- Task instructions:
Restate the listing exactly.

- Recorded data:
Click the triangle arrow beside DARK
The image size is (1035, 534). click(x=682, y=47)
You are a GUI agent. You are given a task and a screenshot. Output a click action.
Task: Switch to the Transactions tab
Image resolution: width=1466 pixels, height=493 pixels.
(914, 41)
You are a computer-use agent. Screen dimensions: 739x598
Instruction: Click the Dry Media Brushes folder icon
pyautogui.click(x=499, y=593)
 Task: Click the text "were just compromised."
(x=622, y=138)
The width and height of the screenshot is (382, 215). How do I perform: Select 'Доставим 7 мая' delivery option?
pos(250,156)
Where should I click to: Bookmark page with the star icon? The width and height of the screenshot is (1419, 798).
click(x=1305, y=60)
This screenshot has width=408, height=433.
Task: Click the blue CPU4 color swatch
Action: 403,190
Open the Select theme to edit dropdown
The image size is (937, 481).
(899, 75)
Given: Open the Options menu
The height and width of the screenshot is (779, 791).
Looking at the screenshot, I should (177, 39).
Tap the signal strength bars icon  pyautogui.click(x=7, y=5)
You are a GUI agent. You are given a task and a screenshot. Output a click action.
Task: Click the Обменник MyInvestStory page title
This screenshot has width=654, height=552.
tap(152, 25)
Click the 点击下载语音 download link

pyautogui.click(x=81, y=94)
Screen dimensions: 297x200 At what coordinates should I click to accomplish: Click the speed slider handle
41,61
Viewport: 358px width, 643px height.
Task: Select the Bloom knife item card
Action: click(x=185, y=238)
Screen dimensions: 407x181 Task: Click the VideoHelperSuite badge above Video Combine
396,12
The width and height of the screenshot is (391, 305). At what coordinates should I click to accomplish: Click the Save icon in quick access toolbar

- Response area:
Click the triangle arrow beside DARK
The image size is (1035, 534). click(x=682, y=47)
You are a GUI agent. You are given a task and a screenshot. Output a click action.
Task: Switch to the Transactions tab
Image resolution: width=1466 pixels, height=493 pixels.
(914, 41)
You are a computer-use agent. Screen dimensions: 739x598
Instruction: Click the Dry Media Brushes folder icon
pyautogui.click(x=499, y=593)
 Task: Click the text "were just compromised."
(x=622, y=138)
The width and height of the screenshot is (382, 215). How do I perform: Select 'Доставим 7 мая' delivery option?
pos(250,156)
Where should I click to: Bookmark page with the star icon? The width and height of the screenshot is (1419, 798).
click(x=1305, y=60)
This screenshot has width=408, height=433.
Task: Click the blue CPU4 color swatch
Action: 403,190
Open the Select theme to edit dropdown
The image size is (937, 481).
(899, 75)
Given: Open the Options menu
The height and width of the screenshot is (779, 791).
Looking at the screenshot, I should (177, 39).
Tap the signal strength bars icon  pyautogui.click(x=7, y=5)
You are a GUI agent. You are given a task and a screenshot. Output a click action.
Task: Click the Обменник MyInvestStory page title
This screenshot has width=654, height=552.
tap(152, 25)
Click the 点击下载语音 download link

pyautogui.click(x=81, y=94)
Screen dimensions: 297x200 At what coordinates should I click to accomplish: Click the speed slider handle
41,61
Viewport: 358px width, 643px height.
Task: Select the Bloom knife item card
Action: click(x=185, y=238)
Screen dimensions: 407x181 Task: Click the VideoHelperSuite badge above Video Combine
396,12
The width and height of the screenshot is (391, 305). At what coordinates should I click to accomplish: Click the Save icon in quick access toolbar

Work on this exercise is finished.